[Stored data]
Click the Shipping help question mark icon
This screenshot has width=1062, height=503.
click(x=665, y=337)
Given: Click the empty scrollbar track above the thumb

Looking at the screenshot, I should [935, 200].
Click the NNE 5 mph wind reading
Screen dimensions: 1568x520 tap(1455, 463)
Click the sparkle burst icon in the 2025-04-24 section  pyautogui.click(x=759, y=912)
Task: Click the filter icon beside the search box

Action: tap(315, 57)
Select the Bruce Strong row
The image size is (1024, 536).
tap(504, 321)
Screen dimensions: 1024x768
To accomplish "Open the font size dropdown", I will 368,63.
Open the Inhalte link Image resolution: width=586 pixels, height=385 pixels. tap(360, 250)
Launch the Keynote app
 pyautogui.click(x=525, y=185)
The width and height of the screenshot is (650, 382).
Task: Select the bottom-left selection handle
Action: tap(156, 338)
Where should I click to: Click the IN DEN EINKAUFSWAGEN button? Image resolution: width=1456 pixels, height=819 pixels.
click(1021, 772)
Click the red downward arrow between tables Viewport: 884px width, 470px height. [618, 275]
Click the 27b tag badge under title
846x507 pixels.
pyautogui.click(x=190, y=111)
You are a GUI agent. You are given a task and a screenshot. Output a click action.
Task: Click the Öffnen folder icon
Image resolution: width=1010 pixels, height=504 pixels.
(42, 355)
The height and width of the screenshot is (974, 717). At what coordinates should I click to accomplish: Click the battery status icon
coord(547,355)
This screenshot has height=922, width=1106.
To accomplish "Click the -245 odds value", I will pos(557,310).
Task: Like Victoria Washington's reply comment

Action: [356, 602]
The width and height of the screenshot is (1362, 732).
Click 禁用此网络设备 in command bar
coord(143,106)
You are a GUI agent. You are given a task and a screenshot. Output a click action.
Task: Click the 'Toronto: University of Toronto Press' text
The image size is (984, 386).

▶ Task
Only the lines from the one with "Image resolution: width=1010" to the end of the entries above belong in your answer. Retype them exactly.

▶ Response area
Image resolution: width=1010 pixels, height=504 pixels.
(42, 355)
The height and width of the screenshot is (974, 717). At what coordinates should I click to accomplish: Click the battery status icon
coord(547,355)
This screenshot has height=922, width=1106.
To accomplish "Click the -245 odds value", I will pos(557,310).
Task: Like Victoria Washington's reply comment

Action: [356, 602]
The width and height of the screenshot is (1362, 732).
Click 禁用此网络设备 in command bar
coord(143,106)
You are a GUI agent. You are given a task and a screenshot. Output a click action.
Task: Click the 'Toronto: University of Toronto Press' text
The image size is (984, 386).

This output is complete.